**WHAT TO WORK ON**
Tell me how many lines in the data include "checkbox", and keep the reply to that number.

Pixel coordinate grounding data
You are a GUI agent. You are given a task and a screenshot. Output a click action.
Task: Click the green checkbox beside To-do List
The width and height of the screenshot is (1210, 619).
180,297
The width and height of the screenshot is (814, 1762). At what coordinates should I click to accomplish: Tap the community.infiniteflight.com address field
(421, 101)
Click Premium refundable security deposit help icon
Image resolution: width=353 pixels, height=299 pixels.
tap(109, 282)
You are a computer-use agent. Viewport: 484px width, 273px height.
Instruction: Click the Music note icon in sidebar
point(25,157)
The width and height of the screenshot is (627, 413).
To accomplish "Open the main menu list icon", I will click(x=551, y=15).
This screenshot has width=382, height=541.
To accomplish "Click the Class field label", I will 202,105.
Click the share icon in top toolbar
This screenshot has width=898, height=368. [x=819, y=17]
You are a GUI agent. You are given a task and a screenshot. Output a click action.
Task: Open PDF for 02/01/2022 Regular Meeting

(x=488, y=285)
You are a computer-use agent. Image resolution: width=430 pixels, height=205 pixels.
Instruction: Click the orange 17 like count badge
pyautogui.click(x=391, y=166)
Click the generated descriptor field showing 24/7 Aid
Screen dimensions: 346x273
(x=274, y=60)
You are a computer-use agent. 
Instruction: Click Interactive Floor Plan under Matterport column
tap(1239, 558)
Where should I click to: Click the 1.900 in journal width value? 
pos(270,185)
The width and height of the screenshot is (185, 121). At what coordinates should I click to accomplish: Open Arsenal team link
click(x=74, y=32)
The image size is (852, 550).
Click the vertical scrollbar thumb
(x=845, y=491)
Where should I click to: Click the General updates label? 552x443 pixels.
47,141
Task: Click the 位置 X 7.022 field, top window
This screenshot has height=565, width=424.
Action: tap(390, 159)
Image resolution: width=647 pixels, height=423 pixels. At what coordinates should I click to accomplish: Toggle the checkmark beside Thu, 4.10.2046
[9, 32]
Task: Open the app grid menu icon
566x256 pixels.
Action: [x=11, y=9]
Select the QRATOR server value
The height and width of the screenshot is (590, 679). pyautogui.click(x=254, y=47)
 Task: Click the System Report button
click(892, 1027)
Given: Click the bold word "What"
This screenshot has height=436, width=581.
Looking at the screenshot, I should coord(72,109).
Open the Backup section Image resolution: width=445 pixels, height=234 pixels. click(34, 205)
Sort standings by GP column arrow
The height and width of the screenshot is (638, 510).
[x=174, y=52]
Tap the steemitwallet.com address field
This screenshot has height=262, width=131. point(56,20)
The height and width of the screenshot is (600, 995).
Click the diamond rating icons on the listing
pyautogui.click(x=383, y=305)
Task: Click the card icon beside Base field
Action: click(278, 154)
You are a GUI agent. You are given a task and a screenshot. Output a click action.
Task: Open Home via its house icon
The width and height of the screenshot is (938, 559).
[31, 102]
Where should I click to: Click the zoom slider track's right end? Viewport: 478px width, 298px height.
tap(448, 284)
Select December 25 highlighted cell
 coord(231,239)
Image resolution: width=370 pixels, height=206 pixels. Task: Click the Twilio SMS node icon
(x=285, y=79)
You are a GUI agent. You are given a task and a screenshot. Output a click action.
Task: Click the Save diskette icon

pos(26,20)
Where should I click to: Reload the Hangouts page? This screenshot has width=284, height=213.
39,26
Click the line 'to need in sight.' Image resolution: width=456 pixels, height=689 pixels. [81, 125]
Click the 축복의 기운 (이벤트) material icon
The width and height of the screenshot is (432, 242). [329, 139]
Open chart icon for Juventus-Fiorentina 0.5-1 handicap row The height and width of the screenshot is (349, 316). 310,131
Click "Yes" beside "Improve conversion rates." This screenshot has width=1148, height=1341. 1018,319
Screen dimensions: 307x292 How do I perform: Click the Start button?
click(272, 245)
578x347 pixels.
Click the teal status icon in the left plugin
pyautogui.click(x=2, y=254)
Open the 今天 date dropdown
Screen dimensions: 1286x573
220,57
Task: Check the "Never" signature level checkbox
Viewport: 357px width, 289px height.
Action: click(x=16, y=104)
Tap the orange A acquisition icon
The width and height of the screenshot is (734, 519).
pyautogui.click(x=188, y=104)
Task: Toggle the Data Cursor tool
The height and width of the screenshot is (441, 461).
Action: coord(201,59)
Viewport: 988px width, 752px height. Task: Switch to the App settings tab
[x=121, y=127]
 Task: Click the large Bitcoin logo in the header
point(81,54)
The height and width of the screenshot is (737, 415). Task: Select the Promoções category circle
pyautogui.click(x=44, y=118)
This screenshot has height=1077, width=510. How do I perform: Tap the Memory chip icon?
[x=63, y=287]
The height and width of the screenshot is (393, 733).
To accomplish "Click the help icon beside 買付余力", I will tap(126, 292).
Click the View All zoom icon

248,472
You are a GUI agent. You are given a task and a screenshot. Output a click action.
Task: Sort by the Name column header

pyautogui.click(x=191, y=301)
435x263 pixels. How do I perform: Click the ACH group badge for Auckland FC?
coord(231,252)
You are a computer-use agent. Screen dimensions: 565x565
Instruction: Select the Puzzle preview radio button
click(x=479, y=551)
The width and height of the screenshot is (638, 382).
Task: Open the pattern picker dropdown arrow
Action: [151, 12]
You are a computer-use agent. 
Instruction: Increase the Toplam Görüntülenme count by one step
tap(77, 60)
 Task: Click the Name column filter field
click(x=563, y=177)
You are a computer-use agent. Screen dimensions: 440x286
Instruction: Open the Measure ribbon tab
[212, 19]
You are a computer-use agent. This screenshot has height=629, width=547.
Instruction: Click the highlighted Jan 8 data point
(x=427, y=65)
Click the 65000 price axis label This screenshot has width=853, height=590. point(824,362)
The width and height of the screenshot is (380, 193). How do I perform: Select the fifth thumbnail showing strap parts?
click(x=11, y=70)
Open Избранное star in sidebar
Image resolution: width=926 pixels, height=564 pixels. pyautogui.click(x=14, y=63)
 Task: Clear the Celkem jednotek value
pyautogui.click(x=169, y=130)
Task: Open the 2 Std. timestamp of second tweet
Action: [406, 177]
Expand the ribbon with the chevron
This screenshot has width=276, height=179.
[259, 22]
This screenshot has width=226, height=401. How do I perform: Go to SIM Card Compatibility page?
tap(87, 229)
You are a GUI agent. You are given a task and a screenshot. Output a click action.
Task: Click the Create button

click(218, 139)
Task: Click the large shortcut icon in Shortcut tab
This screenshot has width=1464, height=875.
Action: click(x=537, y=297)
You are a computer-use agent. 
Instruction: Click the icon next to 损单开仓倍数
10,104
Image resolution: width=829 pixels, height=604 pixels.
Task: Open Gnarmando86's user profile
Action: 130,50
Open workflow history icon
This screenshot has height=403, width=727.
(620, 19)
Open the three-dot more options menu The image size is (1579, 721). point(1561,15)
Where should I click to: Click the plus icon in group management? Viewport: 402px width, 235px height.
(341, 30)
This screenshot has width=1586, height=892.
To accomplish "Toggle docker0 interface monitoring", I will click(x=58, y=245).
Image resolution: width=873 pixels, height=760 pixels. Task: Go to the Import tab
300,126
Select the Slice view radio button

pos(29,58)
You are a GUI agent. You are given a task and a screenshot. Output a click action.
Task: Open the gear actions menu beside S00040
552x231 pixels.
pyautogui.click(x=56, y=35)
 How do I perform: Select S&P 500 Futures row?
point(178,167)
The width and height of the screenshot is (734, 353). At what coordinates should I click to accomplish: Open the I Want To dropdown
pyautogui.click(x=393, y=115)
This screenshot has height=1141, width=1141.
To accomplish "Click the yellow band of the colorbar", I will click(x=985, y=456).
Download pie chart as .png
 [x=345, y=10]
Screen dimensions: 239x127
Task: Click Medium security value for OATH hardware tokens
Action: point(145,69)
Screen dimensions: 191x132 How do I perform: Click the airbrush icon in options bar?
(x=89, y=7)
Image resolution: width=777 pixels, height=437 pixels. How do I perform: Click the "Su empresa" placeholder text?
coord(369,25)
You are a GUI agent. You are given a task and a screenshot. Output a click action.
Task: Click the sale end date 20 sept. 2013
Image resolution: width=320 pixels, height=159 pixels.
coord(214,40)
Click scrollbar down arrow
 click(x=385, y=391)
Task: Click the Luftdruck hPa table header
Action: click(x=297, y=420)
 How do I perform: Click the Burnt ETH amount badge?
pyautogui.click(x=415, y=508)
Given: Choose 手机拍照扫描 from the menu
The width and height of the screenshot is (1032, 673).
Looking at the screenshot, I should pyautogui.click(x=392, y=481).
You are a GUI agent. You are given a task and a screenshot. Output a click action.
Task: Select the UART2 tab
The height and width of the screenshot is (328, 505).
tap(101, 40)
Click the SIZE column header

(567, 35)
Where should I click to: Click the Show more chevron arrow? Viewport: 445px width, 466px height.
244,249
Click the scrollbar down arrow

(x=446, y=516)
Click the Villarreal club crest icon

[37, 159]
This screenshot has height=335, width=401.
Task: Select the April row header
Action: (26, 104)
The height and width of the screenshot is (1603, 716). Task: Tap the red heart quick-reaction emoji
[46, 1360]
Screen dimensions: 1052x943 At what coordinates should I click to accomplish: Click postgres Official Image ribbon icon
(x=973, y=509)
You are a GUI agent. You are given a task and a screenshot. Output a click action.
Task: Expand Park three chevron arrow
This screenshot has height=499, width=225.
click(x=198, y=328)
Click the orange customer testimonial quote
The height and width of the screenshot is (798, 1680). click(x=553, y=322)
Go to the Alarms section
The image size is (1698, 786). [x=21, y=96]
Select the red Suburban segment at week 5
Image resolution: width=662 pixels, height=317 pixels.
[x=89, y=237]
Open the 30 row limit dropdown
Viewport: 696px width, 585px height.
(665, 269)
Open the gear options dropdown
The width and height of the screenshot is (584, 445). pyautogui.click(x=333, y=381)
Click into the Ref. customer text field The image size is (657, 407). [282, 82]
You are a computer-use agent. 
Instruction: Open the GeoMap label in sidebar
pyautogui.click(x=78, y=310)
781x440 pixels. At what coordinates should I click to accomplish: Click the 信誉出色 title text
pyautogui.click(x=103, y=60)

**YOUR RESPONSE**
2